3,000 hours compressed to 750: Justin estimates ~75% of his self-study hours were wasted due to inefficient techniques. The gap between unguided and guided learning is enormous.
Prerequisites are the bottleneck, not explanations: When a student needs ten different explanations to understand something, the real problem is almost always a missing prerequisite — not a bad explanation.
The knowledge graph has ~2,000+ topics, each with 3-4 atomic knowledge points. Math Academy’s calculus course alone has ~300 topics. All hand-curated by domain experts, not generated.
FIRE (Fractional Implicit Repetition): Review algorithm that exploits the prerequisite graph to compress review load. One advanced problem cascades partial credit to dozens of sub-skills, solving the “review hell” problem.
Cognitive congestion: A topic with 10 unpracticed prerequisites pulled together for the first time will overload working memory. The knowledge graph is specifically designed to reduce this.
The Mathematical Foundations sequence: ~15,000 minutes (fractions to university-ready), stripped of ~25-33% of traditional school content that doesn’t feed forward into university math (e.g., inscribed circle theorems).
Automaticity precedes understanding: You can’t conceptually understand why gradients vanish if you haven’t manually chain-ruled through enough examples to feel the pattern.
Confusion ROI: In known material, confusion = wasted time from missing prerequisites. At the frontier, confusion = signal worth investigating. Don’t spend confusion budget on solved problems.
ADHD learners aren’t broken, the environment is: Minimum effective doses of instruction suit ADHD learners better than traditional lectures suit anyone. Math Academy’s ADHD founder designed the system around what he hated about school.
LLMs multiply existing skill: A Terence Tao-level mathematician gets enormous leverage from AI tools. A beginner gets cheerfully led into nonsense. The tools amplify the gap.
The sport-coach analogy holds up: Great athletes often make poor coaches because they never had to consciously solve problems that came naturally to them. The best teachers have had to push past their own limitations.
Ultralearning vs. mastery learning: Top-down (goal-first, backfill prerequisites) works when the gap is small. Bottom-up (systematic mastery) works when the gap is large. Best approach is often a hybrid: scope down the goal, then fill up systematically.

Claude’s Take

This is a genuinely useful conversation, and I’m giving it an 8. The reason it’s not higher is structural — at 3+ hours, there’s significant repetition and circling back to the same ideas from different angles. The signal-to-noise ratio is good but not exceptional. You could extract 90% of the value from a 90-minute version.
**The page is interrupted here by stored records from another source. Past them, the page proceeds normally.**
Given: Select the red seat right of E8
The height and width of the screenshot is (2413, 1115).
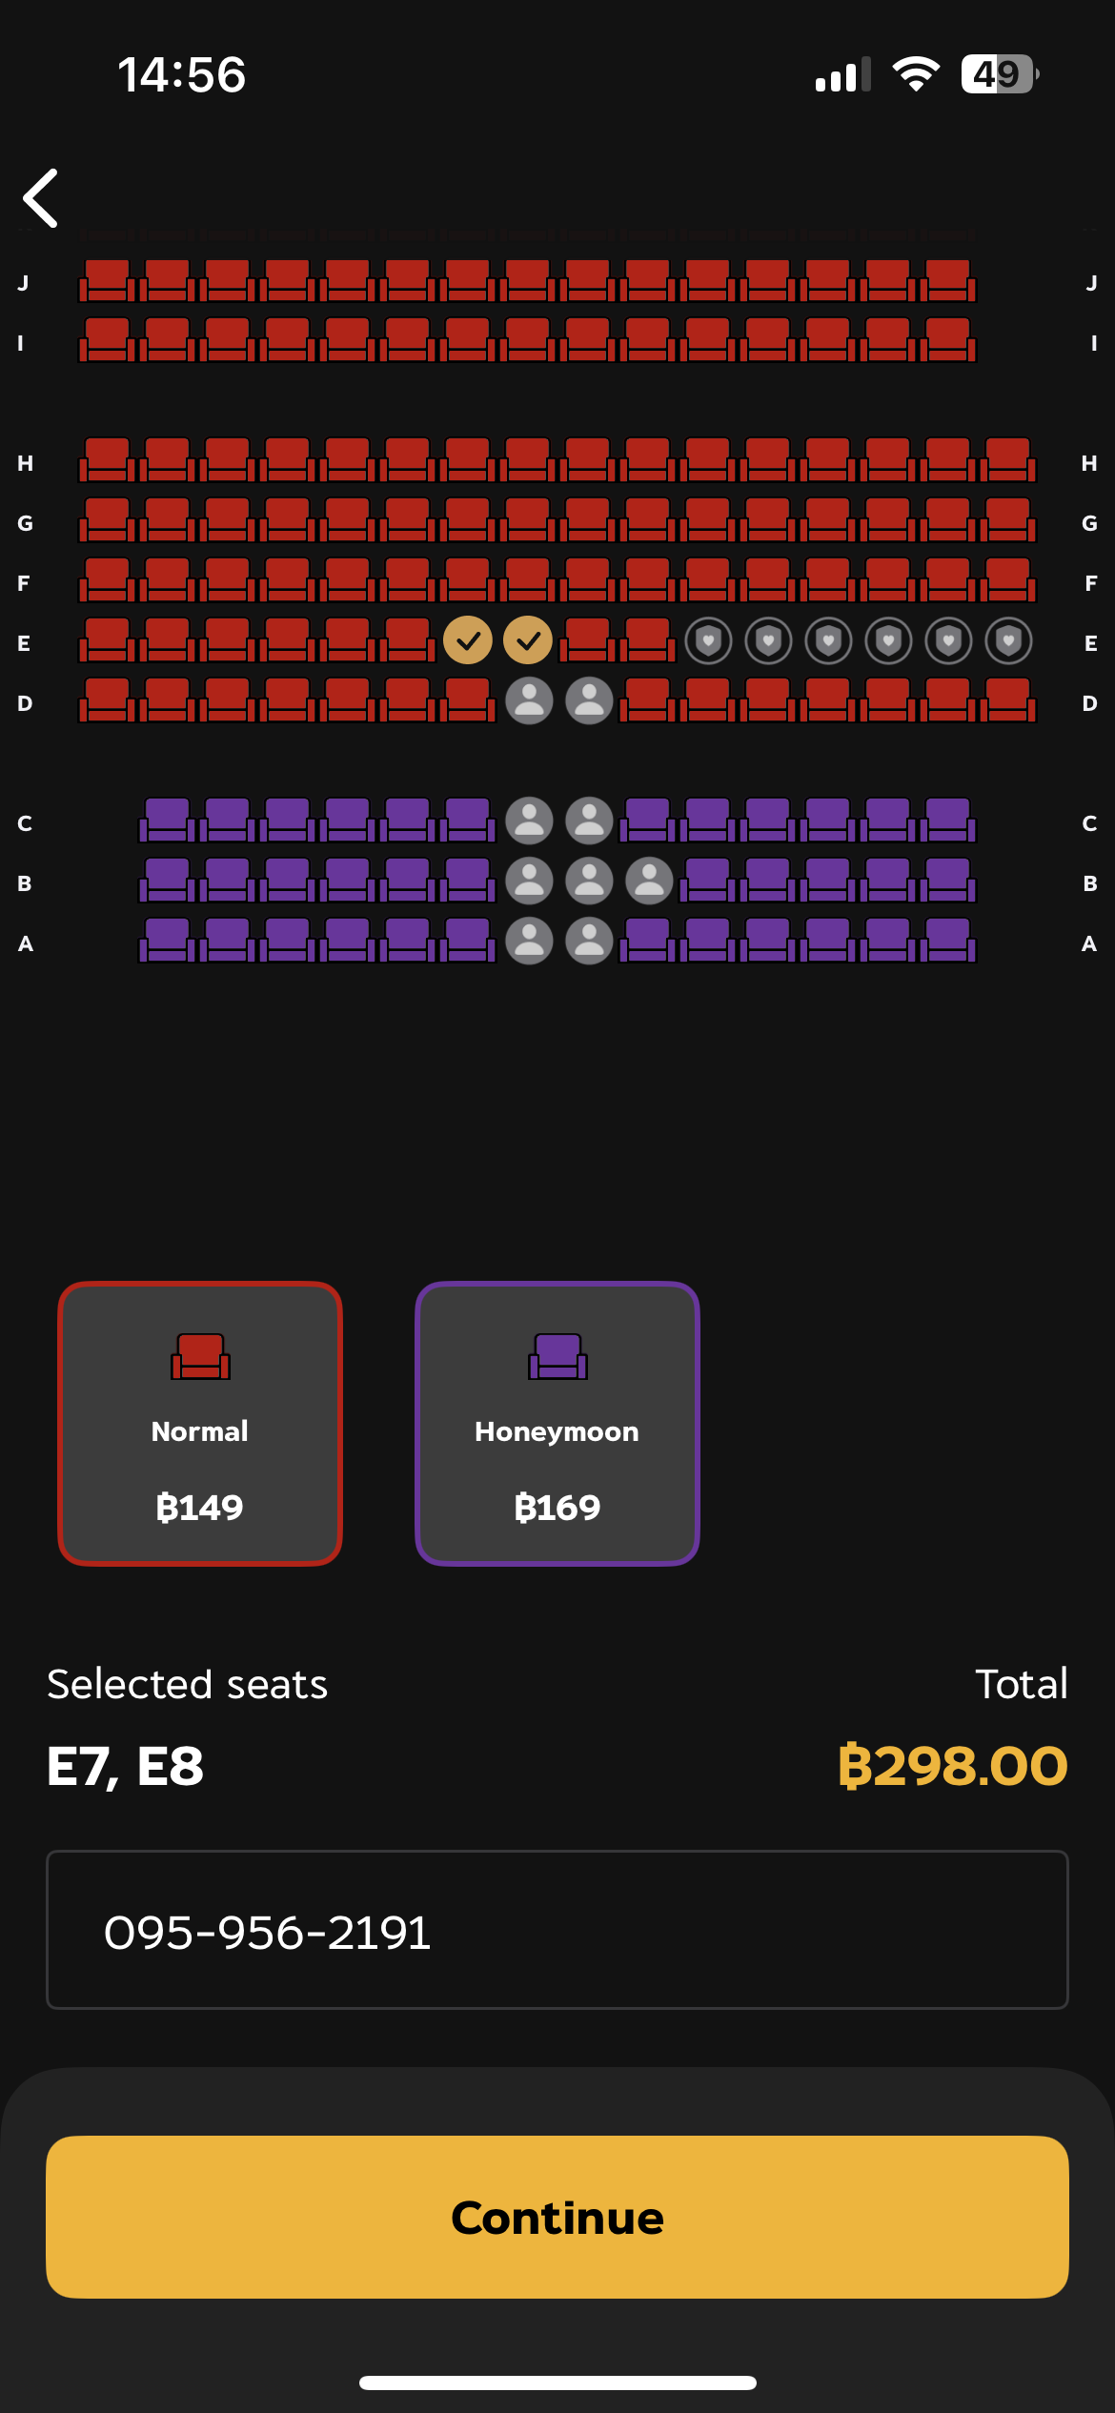Looking at the screenshot, I should click(588, 640).
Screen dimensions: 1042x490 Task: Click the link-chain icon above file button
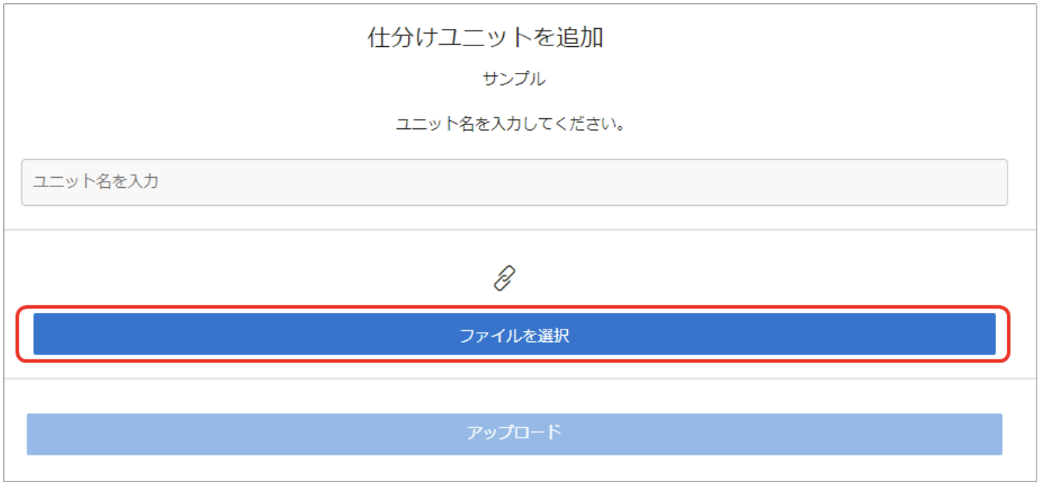tap(505, 278)
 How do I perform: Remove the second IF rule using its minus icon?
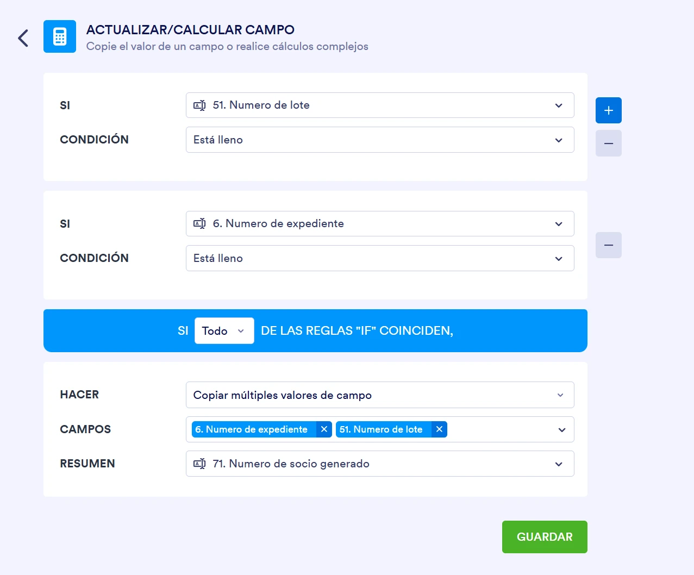coord(608,245)
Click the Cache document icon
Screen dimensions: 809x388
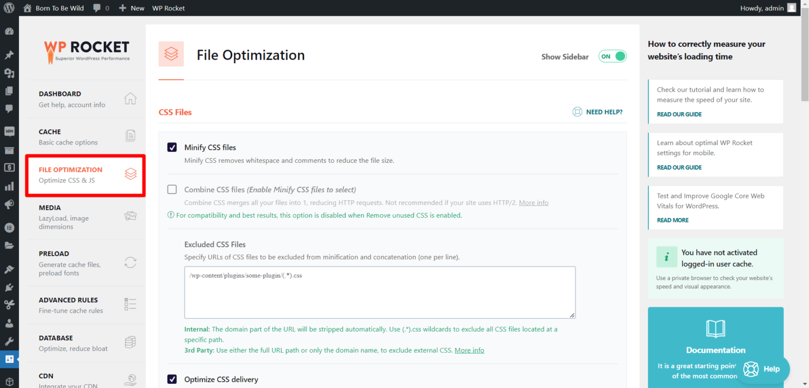coord(130,136)
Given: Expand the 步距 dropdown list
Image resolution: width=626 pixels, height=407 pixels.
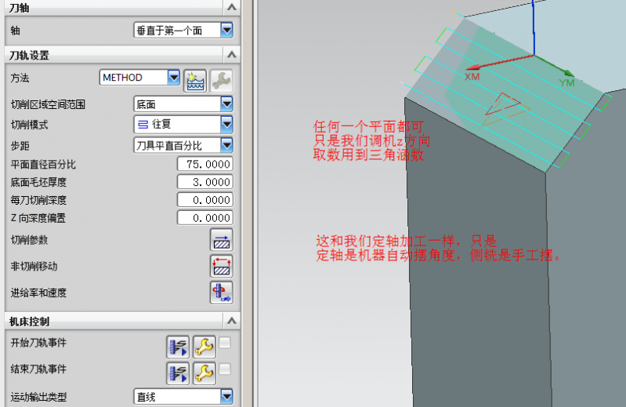Looking at the screenshot, I should 226,145.
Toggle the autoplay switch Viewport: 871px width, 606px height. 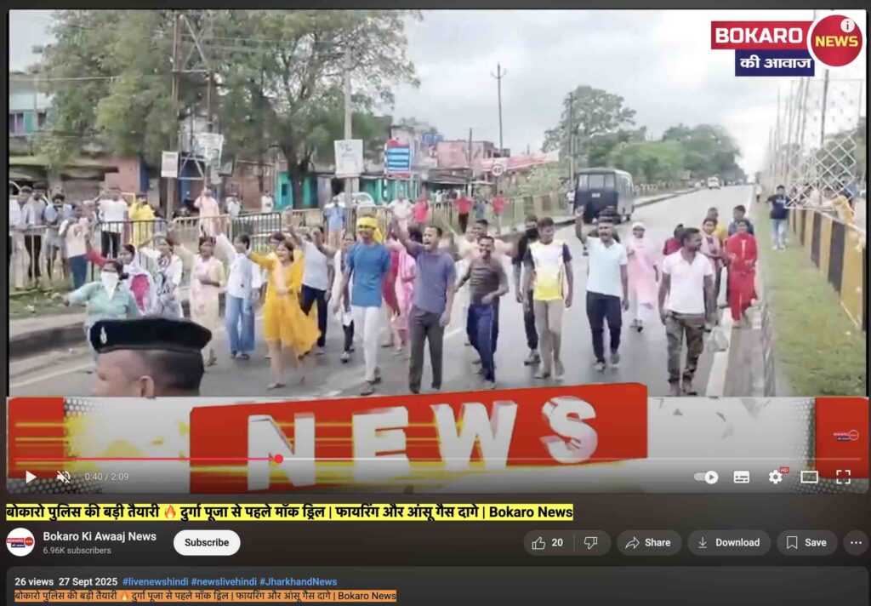click(706, 477)
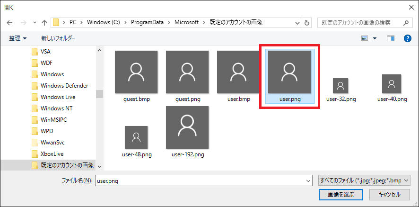The height and width of the screenshot is (207, 419).
Task: Expand the file name history dropdown
Action: tap(308, 180)
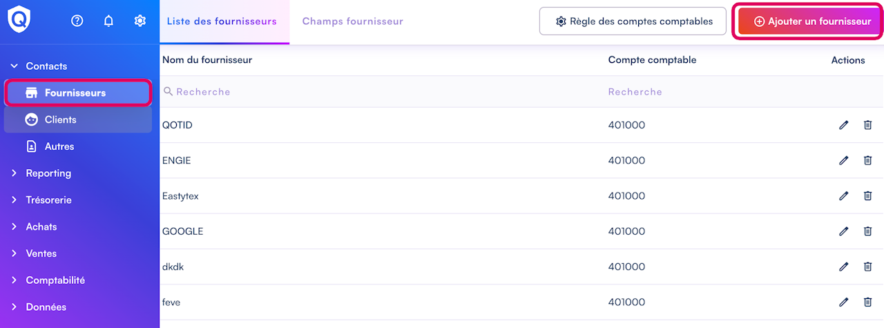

What’s actually valuable here is the specificity. Justin doesn’t just say “practice is important” — he explains the FIRE algorithm, the knowledge graph architecture, the cognitive congestion concept. These are mechanisms, not platitudes. The automaticity argument is particularly well-made: most learning advice stops at “do practice problems,” but the claim that automaticity is a prerequisite for (not a substitute for) conceptual understanding is a genuinely useful reframe.

The weakest parts are where the conversation drifts into biography and anecdote without connecting back to principles. Justin’s high school research stories are fine, but they don’t add much beyond “having foundations helps.” Yacine’s molecular biology stories are fun but long.

The strongest parts are the FIRE algorithm explanation, the confusion-as-signal-vs-waste distinction, and the frank discussion of what LLMs can and can’t do for learning. The ADHD section is also refreshingly practical — it avoids the usual “everyone learns differently” hand-waving and instead argues that the optimal learning flow is basically the same for everyone, ADHD just makes you less tolerant of the suboptimal version.

One thing worth noting: Math Academy is Justin’s company, so there’s an inherent bias in how he frames the problems and solutions. That said, the cognitive science principles he cites are well-established (spaced repetition, mastery learning, interleaving, retrieval practice), and the approach is coherent.